Title: Bat Eater and Other Names for Cora Zeng
Author: Kylie Lee Baker
Cover Art: I couldn’t find the cover artist. If you know them, please let me know.
Publication Date: April 29, 2025
Publisher: Harlequin Audio
Genre: Fantasy, Horror, Literary
Pages: 304
Setting: New York City
Click Here for Content Warnings (may contain spoilers)
Three Words That Describe This Book: grief, ghosts, gore
About The Author
“Kylie Lee Baker is the Sunday Times bestselling author of dark fantasy and horror novels such as The Keeper of Night, The Scarlet Alchemist, and Bat Eater and Other Names for Cora Zeng. She grew up in Boston and has since lived in Atlanta, Salamanca, and Seoul. Her writing is informed by her heritage (Japanese, Chinese, and Irish), as well as her experiences living abroad as both a student and teacher. She has a BA in creative writing and Spanish from Emory University and a MS in library and information science degree from Simmons University.”

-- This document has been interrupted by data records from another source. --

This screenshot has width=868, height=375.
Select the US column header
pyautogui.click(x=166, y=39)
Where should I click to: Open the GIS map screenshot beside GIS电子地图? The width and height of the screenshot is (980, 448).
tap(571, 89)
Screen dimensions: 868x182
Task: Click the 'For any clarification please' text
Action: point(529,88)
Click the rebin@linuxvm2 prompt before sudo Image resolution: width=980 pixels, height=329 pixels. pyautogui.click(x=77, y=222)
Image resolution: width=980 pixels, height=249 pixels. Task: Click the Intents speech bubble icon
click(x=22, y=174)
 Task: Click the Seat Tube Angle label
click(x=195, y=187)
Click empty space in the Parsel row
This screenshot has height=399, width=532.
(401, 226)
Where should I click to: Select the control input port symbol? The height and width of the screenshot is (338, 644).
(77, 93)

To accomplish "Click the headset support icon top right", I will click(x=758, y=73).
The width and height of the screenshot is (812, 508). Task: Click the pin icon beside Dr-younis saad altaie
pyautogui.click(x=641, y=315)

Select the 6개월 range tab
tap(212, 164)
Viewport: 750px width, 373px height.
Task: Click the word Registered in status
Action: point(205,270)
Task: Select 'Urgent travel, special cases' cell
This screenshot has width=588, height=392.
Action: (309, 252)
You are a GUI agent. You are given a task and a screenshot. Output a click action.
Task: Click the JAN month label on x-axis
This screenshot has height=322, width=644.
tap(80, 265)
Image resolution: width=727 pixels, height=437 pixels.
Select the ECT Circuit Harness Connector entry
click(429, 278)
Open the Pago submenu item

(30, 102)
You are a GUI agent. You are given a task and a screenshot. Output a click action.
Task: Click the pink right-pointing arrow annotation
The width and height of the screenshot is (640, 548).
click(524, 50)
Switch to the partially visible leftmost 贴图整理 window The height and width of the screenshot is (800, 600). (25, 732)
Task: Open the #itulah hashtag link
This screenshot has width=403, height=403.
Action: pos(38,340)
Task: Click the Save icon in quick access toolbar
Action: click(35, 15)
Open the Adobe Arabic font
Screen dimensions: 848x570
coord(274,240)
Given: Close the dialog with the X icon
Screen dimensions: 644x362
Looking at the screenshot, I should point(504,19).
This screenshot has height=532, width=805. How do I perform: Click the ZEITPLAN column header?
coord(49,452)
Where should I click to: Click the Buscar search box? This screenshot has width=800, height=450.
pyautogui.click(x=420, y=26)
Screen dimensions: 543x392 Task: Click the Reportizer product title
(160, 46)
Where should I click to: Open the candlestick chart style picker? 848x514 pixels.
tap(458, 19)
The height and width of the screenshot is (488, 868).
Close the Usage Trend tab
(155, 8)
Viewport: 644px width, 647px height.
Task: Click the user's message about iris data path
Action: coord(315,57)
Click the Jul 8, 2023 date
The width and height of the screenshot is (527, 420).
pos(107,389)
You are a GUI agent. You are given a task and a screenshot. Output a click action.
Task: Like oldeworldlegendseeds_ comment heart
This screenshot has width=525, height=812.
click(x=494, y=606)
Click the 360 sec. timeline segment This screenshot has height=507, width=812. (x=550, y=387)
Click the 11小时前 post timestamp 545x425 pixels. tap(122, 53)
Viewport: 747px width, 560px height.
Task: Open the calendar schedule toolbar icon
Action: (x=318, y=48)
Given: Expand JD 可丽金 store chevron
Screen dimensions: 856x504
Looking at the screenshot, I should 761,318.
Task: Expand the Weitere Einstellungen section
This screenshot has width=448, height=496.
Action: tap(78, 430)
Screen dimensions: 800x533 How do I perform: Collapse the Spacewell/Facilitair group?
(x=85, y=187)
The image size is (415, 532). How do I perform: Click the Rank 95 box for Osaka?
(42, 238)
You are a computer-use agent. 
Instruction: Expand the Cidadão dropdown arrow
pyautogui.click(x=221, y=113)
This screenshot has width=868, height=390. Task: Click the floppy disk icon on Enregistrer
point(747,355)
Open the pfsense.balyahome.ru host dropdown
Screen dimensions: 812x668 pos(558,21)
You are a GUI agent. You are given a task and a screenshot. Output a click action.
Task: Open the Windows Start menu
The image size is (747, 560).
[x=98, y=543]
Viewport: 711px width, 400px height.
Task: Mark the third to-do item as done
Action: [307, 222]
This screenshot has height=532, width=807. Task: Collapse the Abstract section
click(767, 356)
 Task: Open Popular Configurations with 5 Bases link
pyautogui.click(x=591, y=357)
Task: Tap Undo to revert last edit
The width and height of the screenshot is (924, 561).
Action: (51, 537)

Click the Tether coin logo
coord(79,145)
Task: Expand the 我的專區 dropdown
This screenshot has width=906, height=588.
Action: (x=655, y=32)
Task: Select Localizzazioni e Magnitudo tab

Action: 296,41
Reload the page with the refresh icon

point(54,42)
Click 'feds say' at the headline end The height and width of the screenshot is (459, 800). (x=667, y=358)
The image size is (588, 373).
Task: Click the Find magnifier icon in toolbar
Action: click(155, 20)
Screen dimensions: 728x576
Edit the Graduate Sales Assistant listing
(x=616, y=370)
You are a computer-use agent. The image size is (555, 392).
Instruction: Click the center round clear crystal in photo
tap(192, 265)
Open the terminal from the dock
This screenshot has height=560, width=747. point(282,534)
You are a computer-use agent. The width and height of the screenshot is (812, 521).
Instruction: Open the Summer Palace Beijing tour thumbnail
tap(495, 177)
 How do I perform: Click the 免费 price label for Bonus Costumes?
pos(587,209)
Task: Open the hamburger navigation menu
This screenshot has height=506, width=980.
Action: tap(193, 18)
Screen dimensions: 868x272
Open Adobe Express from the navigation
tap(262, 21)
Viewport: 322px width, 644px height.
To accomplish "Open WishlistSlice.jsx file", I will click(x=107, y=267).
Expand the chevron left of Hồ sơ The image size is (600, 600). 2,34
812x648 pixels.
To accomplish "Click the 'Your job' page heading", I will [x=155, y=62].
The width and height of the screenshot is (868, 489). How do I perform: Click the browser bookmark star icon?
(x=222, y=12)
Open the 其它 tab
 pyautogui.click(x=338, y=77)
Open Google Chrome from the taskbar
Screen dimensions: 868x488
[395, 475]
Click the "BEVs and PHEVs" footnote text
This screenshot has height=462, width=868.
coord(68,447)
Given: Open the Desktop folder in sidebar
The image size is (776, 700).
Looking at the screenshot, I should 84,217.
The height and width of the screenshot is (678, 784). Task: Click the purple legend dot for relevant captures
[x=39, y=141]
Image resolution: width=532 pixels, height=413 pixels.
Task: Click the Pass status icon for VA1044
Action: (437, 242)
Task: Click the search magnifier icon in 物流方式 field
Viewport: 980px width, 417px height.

https://www.kylieleebaker.com/about
My Review
โบ I absolutely LOVE the cover for Bat Eater and Other Names for Cora Zeng. The bat almost looks like it’s growing from the strange flowers. The mouth of the bath is slightly ajar, matching the word “eater” in the title. Somehow, the look on the bat’s face makes me feel sorry for it and worried for its safety. This is my first time reading Kylie Lee Baker’s work, and it certainly won’t be the last. This is her adult novel debut and horror debut. She has another adult horror book coming in 2026. On Goodreads, the title is listed as Japanese Gothic! I can’t wait to read that.
โบ Bat Eater is yet another book that shows horror is the perfect vehicle to tell the real-life atrocities, such as racism and hate crimes. The author has said she grew up reading a lot of horror, including Stephen King. Her first books were dark historical fantasy, and when some readers said they were scary, Baker decided to try writing with an intentional purpose to scare.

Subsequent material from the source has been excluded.